Antropologicamente, il “rituale” è osservato quale azione meccanicizzata volta al controllo del futuro e delle azioni: in questo senso, le analogie storicoconcettuali col tema del rituale sacrificale risultano di grande aiuto. Il sacrificio consentiva in origine di organizzare la violenza e creare unanimità, in quanto faceva agire i membri del gruppo contro quell’unico soggetto ritenuto responsabile di un danno o di una crisi; un’aggregazione nel quale le forze collettive sono unite contro le forze spicciole dell’individuo (Girard, 2003).

E’ possibile trovare in ciò un residuo di quelle che sono oggi le moderne prassi della sessualità orgiastica liberate dal fattore religioso: specie nelle situazioni in cui l’unico elemento passivo, ovviamente consenziente, carica sul proprio corpo le pulsioni e le scariche aggressive dell’intero gruppo. La violenza, in tali frangenti aggressività sessuale potenziata, è scaricata sulla sofferenza/godimento della “vittima sacrificale” per il piacere e la gratificazione condivisa dagli individui del gruppo. Il meccanismo dell’azione gruppale è ancor più potente nelle prassi estreme, dove l’elemento passivo è schernito ed il ruolo di vittima o “capro espiatorio” è palesemente valorizzato come deterrente dell’attività di gruppo. A queste parentesi, dove il gruppo agisce unanimemente sulla vittima passiva, si affiancano altri scenari nei quali l’azione individuale è elemento predominante: in un incastro massiccio di corpi e nudità, l’individuo può liberamente soddisfare il suo appetito sessuale passando da un elemento all’altro, da un corpo all’altro.

 

Il tema della ritualità e della trasgressione nel sesso di gruppo

L’informalità, la trasgressione amplificata della cornice, l’assenza di sentimenti, fanno sì che anche in tali azioni l’aggressività non sia un elemento limitato come nella relazione di coppia, ma elemento rafforzato che aumenta l’eccitamento. L’affettività ritaglierebbe generalmente uno spazio molto marginale, in misura sufficiente affinché un’aggressività spinta non sfoci in violenza pura. In questi contesti, siano essi ad orientamento omo o etero sessuale, sodomizzazioni ed altre pratiche più rudi troverebbero una maggiore libertà di applicazione rispetto al contesto di coppia, giacché l’individuo non sarebbe interessato al benessere dell’alter, essendo al contrario eccitato dagli effetti fisici (godimento, sofferenza o orgasmo) che le sue azioni meno delicate provocano sui corpi.

§ Compiti da svolgere:
[a] Secondo il brano, che cosa consentiva in origine il sacrificio?
[b] Scrivi il seguito del brano, ripartendo subito dopo la sua ultima frase.
Il materiale che viene dopo è a sé stante e non ha legami con il brano.

§ Voci riportate:
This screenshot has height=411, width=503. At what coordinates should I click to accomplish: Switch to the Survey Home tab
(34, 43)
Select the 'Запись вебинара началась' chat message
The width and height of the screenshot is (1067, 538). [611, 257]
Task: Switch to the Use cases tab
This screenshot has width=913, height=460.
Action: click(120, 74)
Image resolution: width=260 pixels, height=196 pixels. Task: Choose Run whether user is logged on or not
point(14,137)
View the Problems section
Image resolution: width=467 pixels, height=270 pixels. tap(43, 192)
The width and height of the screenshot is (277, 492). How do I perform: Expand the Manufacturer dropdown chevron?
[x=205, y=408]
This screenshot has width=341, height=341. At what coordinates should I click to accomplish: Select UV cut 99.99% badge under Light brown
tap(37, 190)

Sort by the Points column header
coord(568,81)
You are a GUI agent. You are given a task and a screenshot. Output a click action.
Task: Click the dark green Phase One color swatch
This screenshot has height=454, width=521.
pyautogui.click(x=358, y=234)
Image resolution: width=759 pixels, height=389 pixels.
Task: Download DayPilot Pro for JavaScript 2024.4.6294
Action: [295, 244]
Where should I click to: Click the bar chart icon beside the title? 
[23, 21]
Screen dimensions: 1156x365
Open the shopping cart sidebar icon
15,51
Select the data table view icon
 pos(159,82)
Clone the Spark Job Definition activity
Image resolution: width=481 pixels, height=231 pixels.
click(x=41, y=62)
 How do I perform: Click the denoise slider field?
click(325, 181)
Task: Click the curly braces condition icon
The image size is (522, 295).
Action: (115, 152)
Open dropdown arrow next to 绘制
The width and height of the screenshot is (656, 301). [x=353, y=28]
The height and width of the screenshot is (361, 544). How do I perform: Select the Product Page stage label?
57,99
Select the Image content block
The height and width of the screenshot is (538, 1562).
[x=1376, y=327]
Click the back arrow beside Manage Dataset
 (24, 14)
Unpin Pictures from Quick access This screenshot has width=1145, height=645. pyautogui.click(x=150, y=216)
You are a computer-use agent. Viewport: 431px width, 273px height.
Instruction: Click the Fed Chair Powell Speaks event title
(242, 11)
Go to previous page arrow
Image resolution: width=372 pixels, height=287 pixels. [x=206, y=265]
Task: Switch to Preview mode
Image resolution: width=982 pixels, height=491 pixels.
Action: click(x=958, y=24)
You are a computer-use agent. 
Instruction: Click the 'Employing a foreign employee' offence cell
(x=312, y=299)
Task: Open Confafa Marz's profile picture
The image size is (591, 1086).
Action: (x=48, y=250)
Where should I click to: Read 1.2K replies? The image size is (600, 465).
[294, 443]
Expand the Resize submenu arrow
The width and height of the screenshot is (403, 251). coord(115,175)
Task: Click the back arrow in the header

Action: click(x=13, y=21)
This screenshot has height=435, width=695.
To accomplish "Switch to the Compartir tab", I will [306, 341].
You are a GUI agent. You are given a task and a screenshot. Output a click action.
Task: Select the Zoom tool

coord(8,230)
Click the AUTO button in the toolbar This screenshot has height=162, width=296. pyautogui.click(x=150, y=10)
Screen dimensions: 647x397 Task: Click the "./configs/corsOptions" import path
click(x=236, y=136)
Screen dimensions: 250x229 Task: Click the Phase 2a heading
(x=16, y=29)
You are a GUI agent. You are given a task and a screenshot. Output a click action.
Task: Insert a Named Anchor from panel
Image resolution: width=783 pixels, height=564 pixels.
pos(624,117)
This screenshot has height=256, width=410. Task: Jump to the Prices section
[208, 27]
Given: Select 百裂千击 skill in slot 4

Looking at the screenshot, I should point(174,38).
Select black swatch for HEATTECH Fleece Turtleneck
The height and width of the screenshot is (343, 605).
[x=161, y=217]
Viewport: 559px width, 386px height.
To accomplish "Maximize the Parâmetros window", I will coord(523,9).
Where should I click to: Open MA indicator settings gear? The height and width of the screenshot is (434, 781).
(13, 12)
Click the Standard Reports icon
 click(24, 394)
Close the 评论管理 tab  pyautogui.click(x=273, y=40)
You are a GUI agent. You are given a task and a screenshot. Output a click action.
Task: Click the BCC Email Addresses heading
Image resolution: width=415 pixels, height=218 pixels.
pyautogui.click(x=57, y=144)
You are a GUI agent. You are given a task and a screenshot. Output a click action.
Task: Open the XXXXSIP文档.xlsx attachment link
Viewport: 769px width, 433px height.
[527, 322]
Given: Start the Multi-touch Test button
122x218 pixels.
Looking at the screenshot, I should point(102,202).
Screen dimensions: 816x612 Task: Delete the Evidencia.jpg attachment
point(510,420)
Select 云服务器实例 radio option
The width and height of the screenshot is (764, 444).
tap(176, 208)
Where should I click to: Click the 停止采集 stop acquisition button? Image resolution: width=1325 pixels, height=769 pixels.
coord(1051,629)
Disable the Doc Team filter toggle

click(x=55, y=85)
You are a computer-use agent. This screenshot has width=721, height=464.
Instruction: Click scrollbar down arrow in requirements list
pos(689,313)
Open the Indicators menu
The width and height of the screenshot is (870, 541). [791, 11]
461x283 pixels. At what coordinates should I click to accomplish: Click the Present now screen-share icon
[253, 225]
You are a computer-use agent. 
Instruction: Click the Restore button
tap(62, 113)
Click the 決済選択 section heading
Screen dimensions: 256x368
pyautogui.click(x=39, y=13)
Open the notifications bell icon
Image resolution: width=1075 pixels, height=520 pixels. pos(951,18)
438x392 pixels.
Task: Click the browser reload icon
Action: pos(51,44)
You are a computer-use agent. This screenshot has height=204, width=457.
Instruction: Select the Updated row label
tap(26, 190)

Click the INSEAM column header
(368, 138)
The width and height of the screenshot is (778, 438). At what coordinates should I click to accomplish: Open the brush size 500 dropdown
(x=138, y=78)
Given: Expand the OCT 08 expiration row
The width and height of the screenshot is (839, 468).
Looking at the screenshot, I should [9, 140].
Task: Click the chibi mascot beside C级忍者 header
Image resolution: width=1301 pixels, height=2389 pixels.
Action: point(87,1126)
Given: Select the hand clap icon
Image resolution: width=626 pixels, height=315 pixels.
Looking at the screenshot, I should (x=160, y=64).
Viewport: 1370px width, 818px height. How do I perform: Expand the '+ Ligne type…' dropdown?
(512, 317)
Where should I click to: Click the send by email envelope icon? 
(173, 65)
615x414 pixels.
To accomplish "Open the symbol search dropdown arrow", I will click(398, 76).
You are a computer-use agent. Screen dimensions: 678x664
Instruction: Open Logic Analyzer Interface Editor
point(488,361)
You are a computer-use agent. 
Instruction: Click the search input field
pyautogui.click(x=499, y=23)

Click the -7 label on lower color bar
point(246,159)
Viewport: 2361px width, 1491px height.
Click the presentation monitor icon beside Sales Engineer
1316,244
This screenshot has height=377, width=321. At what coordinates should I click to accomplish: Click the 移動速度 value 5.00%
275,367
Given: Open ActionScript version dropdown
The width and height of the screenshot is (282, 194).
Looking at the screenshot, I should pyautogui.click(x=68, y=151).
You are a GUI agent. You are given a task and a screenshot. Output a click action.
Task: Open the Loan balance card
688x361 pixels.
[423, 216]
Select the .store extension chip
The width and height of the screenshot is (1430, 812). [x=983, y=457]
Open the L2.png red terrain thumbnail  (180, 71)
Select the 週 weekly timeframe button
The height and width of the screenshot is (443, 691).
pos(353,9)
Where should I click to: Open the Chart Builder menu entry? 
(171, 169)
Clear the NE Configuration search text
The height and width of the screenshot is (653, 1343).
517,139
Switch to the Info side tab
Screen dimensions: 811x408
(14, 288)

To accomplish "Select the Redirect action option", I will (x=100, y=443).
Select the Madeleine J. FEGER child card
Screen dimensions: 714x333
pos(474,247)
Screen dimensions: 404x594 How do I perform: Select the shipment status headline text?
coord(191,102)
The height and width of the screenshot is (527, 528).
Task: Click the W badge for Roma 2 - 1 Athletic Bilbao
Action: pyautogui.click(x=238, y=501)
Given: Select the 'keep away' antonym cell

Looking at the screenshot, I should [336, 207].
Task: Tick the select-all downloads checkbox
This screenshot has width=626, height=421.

§ Risposte in ordine:
[a] Consentiva di organizzare la violenza e di creare unanimità all'interno del gruppo.

[b]
Fondamentalmente, un tale contesto si presenta per certi versi come anomico e non a caso spesso affiancato all’immaginario comune del disordine e del caos. Forse, riallacciando la questione alle teorizzazioni di Kenberg, è quel caos che alcuni individui potrebbero percepire come bisogno, per fuggire da un rapporto d’amore esageratamente chiuso e dai confini troppo rigidi, il cui unico modo per sopravvivergli sia quello di romperlo rintanandosi nel gruppo e nel disordine per assaporare di nuovo la libertà, etica e sessuale. O al contrario, cogliendo la prospettiva di Adorno (1951), è l’esacerbare una “volontà di possesso” implicita nel rapporto amoroso: l’attaccamento diviene tale da non consentire più di guardare ad una semplice persona amata, ma da trasformare tutti gli individui in semplici oggetti dell’amore. Un diritto di proprietà che si estenderebbe non soltanto su un corpo, ma su molti corpi. Sulle motivazioni il dibattito è attualmente aperto: su tale fenomeno, le considerazioni (discutibili) di alcuni studiosi appaiono esporre toni addirittura riprovevoli, non mancando di etichettare “patologici” simili comportamenti. Ma l’aggressività è un fatto connaturato nella relazione amorosa animale e dunque anche umana: la sessualità di coppia ed ancor più quella di gruppo enfatizzano un’aggressività che tuttavia fatica ad essere notata obiettivamente, poiché ancora intrappolata nei meandri di una morale come prodotto culturale nonché di una visione falsata ed armoniosa dell’amore. In conclusione, una visione che la prospettiva sociologica di Adorno descrive anzi come “paralizzata”, perché l’amare in più compromette un rapporto di scambio limitato, all’interno di un contesto dove la gravità sociale tende a predeterminare la formazione degli impulsi e a creare modelli convenzionali di sessualità.